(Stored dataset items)
■ ■ ■ ■

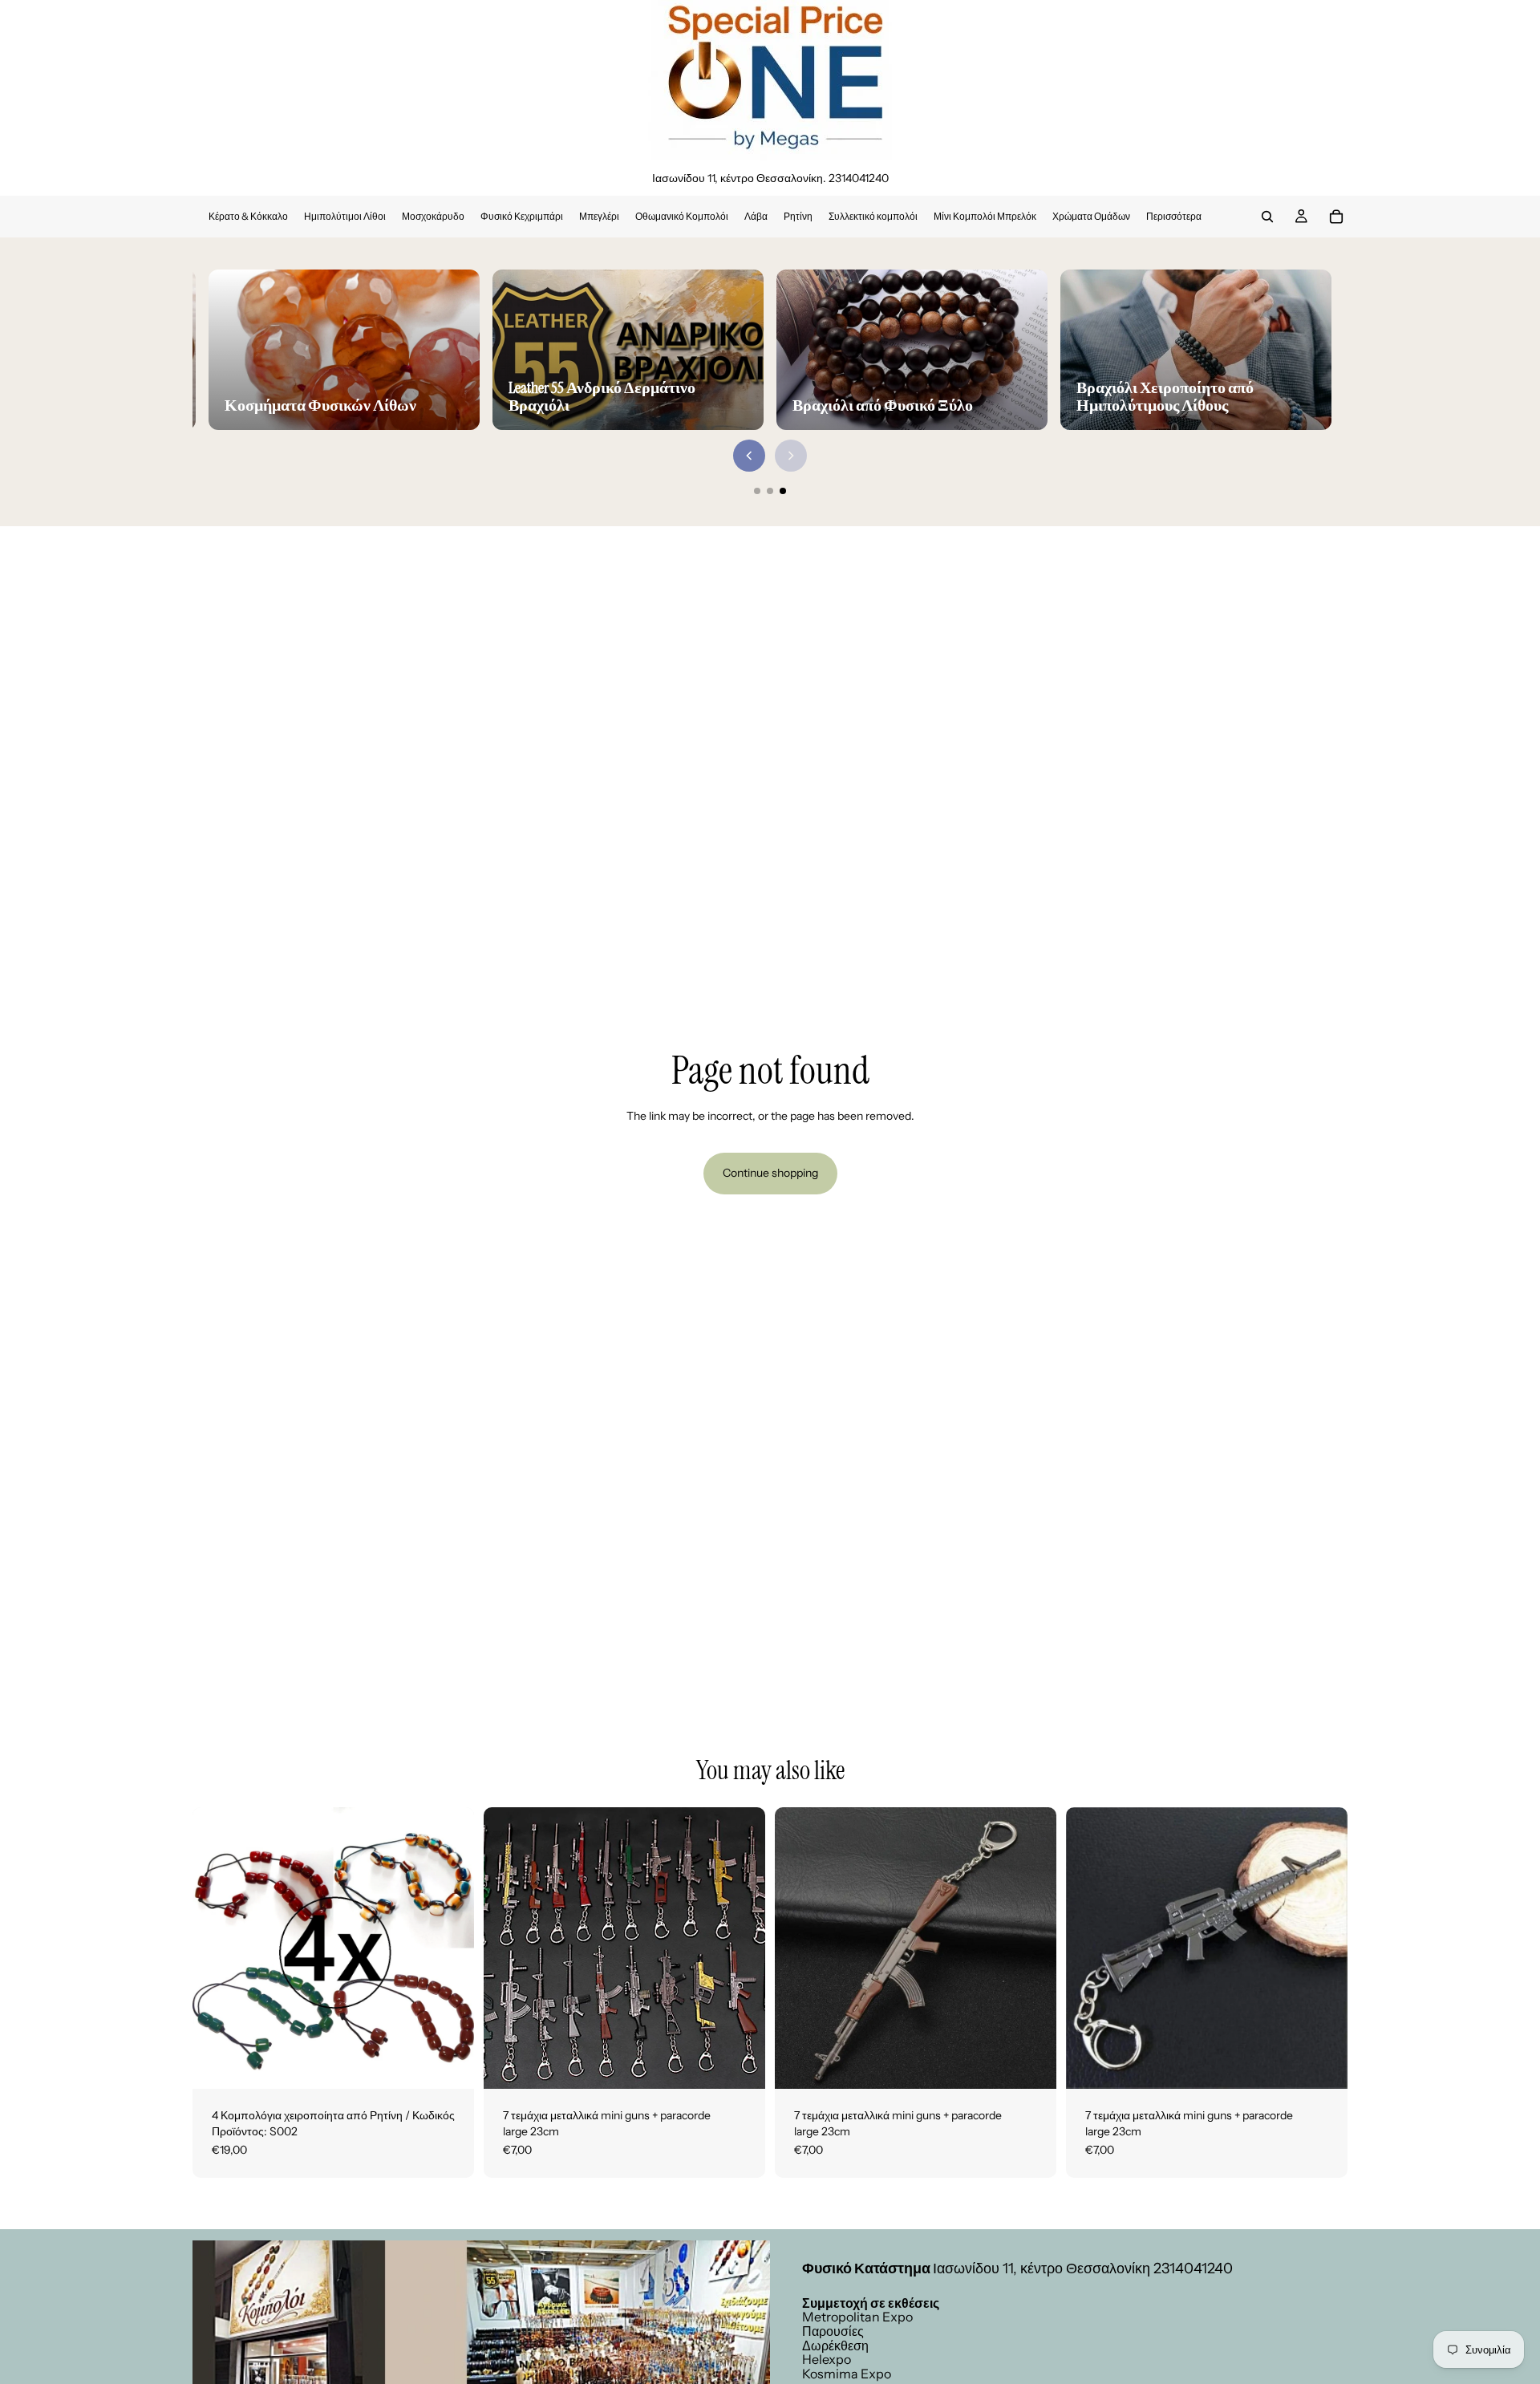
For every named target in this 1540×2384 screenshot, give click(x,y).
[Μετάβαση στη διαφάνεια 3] (783, 491)
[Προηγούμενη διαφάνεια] (508, 1948)
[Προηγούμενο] (749, 456)
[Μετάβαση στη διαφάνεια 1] (757, 491)
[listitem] (1174, 216)
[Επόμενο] (791, 456)
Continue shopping (770, 1173)
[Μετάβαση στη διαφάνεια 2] (770, 491)
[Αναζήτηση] (1267, 216)
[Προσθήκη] (449, 2064)
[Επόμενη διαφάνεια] (741, 1948)
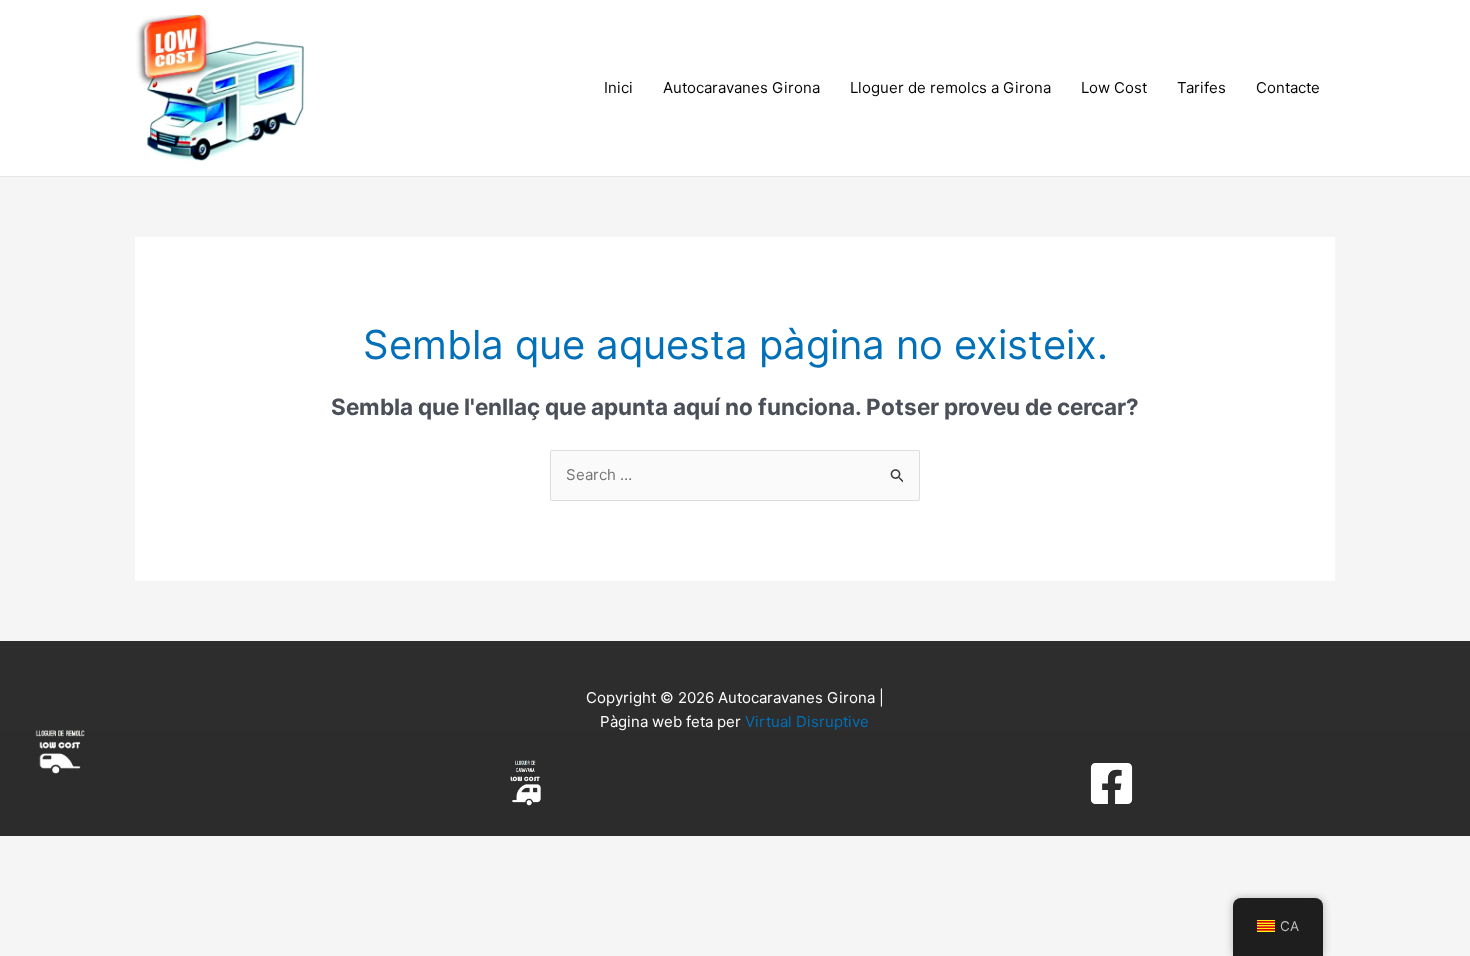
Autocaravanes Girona (741, 87)
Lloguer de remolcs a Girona (950, 87)
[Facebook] (1111, 783)
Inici (618, 87)
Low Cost (1114, 87)
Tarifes (1201, 87)
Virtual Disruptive (807, 721)
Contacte (1288, 87)
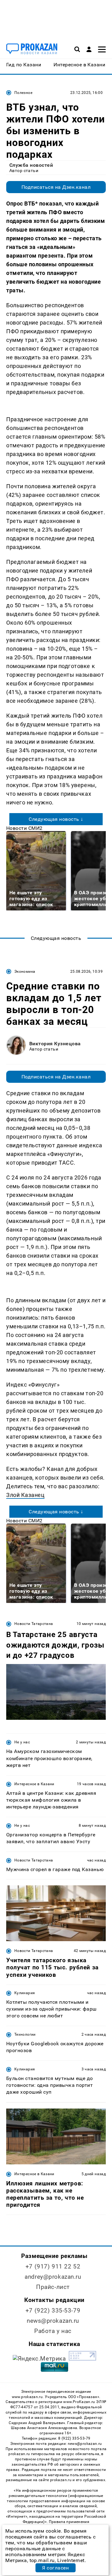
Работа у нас (53, 2331)
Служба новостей (31, 165)
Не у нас (22, 1742)
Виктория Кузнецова (55, 1044)
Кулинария (24, 1993)
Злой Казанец (25, 1495)
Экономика (24, 971)
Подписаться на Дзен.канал (56, 187)
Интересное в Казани (34, 1784)
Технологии (25, 2034)
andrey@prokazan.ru (53, 2276)
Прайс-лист (53, 2287)
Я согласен (55, 2568)
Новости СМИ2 (24, 828)
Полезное (23, 93)
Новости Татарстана (33, 1624)
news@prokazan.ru (53, 2320)
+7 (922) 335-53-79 (53, 2310)
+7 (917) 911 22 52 (53, 2266)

■ ■ ■ ■

Both ends included, copy word for word the lines from the top of the entries above through the line with "Не у нас (22, 1742)". No pictures.

For every named target in this 1540×2384 screenshot, give click(x,y).
[Μετάβαση στη διαφάνεια 3] (783, 491)
[Προηγούμενη διαφάνεια] (508, 1948)
[Προηγούμενο] (749, 456)
[Μετάβαση στη διαφάνεια 1] (757, 491)
[listitem] (1174, 216)
[Επόμενο] (791, 456)
Continue shopping (770, 1173)
[Μετάβαση στη διαφάνεια 2] (770, 491)
[Αναζήτηση] (1267, 216)
[Προσθήκη] (449, 2064)
[Επόμενη διαφάνεια] (741, 1948)
Autocaravanes Girona (741, 87)
Lloguer de remolcs a Girona (950, 87)
[Facebook] (1111, 783)
Inici (618, 87)
Low Cost (1114, 87)
Tarifes (1201, 87)
Virtual Disruptive (807, 721)
Contacte (1288, 87)
Работа у нас (53, 2331)
Служба новостей (31, 165)
Не у нас (22, 1742)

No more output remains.